Fry’s Family Foods help you to provide vegetarian menu options not just through delicious and nutritious vegetarian food products, with easy to follow menu ideas too.
Lower your cholesterol with these Mexican Stuffed Bell Peppers that are packed with fibre and good for your heart. Made in the Airfryer with Fry’s Meat Free Mince and flavourful spices, it’s hearty and nourishing!
Servings: 2 people
Preparation time: 5 minutes
Cooking Time: 25 minutes
Ingredients
- ½ box Fry’s Meat Free Mince
- 4 medium bell peppers
- ½ cup rice, cooked
- ½ medium onion, chopped
- 2 clove garlic, minced
- 1 tsp olive oil
- 1½ cups tinned tomatoes
- 1 tsp Worcestershire sauce
- 1 tsp Italian herbs
- Salt and pepper, as needed
- A handful of vegan cheese, shredded (optional, or use vegan mayonnaise)
Method
Wash the bell peppers, cut the top off and scoop out the insides carefully, removing the stems and seeds. Cook them in boiling water for 3 minutes. Remove peppers from water and drain well.
Sauté the onion and garlic in olive oil (or water) in a pan until golden.
Add the Meat Free Mince, 1 ½ cups tinned tomatoes, Worcestershire sauce, herbs, and salt and pepper to the onion and garlic. Fry for a few minutes until the Meat Free Mince is cooked through*.
Add the mince mixture to the cooked rice and half of the shredded vegan cheese. Stir to combine.

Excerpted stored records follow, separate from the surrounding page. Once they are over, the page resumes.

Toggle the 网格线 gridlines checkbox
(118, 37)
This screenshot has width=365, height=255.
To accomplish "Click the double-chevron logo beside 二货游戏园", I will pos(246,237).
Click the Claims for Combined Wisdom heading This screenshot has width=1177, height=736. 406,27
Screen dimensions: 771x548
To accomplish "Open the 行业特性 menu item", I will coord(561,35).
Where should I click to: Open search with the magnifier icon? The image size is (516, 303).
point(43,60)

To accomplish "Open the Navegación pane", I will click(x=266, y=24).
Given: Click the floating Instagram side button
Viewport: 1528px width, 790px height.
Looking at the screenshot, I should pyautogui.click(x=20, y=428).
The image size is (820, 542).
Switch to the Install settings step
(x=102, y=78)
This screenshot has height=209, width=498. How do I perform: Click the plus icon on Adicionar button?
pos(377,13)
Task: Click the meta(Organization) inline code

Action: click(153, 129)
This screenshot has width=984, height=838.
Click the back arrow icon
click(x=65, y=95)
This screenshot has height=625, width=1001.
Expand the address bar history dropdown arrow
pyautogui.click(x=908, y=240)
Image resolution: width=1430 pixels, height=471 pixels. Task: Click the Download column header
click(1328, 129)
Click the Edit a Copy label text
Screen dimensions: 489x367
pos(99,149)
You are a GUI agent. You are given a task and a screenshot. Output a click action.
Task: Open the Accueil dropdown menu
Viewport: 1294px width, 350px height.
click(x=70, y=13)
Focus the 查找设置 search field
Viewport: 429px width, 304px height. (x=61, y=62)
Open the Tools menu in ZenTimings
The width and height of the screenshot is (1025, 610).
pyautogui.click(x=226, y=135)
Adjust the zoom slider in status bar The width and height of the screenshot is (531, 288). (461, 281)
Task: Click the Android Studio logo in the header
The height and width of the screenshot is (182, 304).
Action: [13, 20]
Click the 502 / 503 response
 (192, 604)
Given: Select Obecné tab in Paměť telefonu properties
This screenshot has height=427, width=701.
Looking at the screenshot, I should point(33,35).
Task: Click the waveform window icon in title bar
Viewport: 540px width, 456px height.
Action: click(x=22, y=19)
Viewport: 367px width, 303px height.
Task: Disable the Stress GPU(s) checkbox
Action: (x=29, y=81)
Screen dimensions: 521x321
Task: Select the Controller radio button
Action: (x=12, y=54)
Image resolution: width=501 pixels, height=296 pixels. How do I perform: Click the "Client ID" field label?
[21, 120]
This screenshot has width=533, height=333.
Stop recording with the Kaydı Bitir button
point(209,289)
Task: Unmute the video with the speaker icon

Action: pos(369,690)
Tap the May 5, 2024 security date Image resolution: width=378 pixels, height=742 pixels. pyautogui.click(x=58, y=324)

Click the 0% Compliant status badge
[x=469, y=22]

Stuff the pepper with the mixture. Top with remaining tinned tomatoes and vegan cheese.
Arrange the stuffed peppers upright in the Airfryer basket. You may need to thinly slice the bottom part of the peppers if uneven so as to make them stand on the plate without it tilting.
Air fry for about 10 minutes at 200°C. If you want the peppers to be softer, cook for longer.
If you don’t have an airfryer, preheat oven to 190°C. Place the stuffed peppers on a lined baking tray and cover the dish with foil. You may need to thinly slice the uneven bottom part of the peppers so as to make it stand on the plate without it tilting. Bake for 20-30 minutes covered. Then remove foil, increase heat to 200°C and bake for another 15 minutes, or until peppers are soft and slightly golden brown.
If not using vegan cheese, top with vegan mayonnaise once cooked.
* Reduce cooking time if the Meat-Free Mince has defrosted.